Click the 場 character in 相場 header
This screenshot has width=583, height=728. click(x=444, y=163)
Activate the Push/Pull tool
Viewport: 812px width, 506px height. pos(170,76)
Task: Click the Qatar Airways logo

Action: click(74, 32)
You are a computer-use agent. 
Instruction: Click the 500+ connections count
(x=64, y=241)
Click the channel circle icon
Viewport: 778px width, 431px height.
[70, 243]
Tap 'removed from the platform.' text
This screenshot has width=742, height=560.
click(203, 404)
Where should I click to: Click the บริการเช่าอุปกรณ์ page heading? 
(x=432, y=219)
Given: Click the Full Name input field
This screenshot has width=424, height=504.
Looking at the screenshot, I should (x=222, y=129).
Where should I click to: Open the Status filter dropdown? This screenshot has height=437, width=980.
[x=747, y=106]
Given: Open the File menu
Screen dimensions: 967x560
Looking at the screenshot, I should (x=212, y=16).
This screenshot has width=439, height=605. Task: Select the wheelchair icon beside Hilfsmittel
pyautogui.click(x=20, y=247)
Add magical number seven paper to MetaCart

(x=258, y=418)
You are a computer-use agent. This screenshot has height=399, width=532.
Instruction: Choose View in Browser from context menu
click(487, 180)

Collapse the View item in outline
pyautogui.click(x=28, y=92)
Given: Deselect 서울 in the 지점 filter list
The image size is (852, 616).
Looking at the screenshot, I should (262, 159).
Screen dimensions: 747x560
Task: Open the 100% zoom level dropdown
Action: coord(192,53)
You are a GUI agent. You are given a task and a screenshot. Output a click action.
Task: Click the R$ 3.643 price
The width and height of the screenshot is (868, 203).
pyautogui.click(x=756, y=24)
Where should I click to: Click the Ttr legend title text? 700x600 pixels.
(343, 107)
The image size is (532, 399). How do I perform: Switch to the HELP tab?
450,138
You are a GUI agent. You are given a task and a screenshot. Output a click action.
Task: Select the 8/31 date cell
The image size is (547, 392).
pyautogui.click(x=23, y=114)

### EXERCISE OBJECTIVE
Please restate the data word for word, every record included.

### SOLUTION TO THE EXERCISE
Click the 場 character in 相場 header
This screenshot has width=583, height=728. click(x=444, y=163)
Activate the Push/Pull tool
Viewport: 812px width, 506px height. pos(170,76)
Task: Click the Qatar Airways logo

Action: click(74, 32)
You are a computer-use agent. 
Instruction: Click the 500+ connections count
(x=64, y=241)
Click the channel circle icon
Viewport: 778px width, 431px height.
[70, 243]
Tap 'removed from the platform.' text
This screenshot has width=742, height=560.
click(203, 404)
Where should I click to: Click the บริการเช่าอุปกรณ์ page heading? 
(x=432, y=219)
Given: Click the Full Name input field
This screenshot has width=424, height=504.
Looking at the screenshot, I should (x=222, y=129).
Where should I click to: Open the Status filter dropdown? This screenshot has height=437, width=980.
[x=747, y=106]
Given: Open the File menu
Screen dimensions: 967x560
Looking at the screenshot, I should (x=212, y=16).
This screenshot has width=439, height=605. Task: Select the wheelchair icon beside Hilfsmittel
pyautogui.click(x=20, y=247)
Add magical number seven paper to MetaCart

(x=258, y=418)
You are a computer-use agent. This screenshot has height=399, width=532.
Instruction: Choose View in Browser from context menu
click(487, 180)

Collapse the View item in outline
pyautogui.click(x=28, y=92)
Given: Deselect 서울 in the 지점 filter list
The image size is (852, 616).
Looking at the screenshot, I should (262, 159).
Screen dimensions: 747x560
Task: Open the 100% zoom level dropdown
Action: coord(192,53)
You are a GUI agent. You are given a task and a screenshot. Output a click action.
Task: Click the R$ 3.643 price
The width and height of the screenshot is (868, 203).
pyautogui.click(x=756, y=24)
Where should I click to: Click the Ttr legend title text? 700x600 pixels.
(343, 107)
The image size is (532, 399). How do I perform: Switch to the HELP tab?
450,138
You are a GUI agent. You are given a task and a screenshot. Output a click action.
Task: Select the 8/31 date cell
The image size is (547, 392).
pyautogui.click(x=23, y=114)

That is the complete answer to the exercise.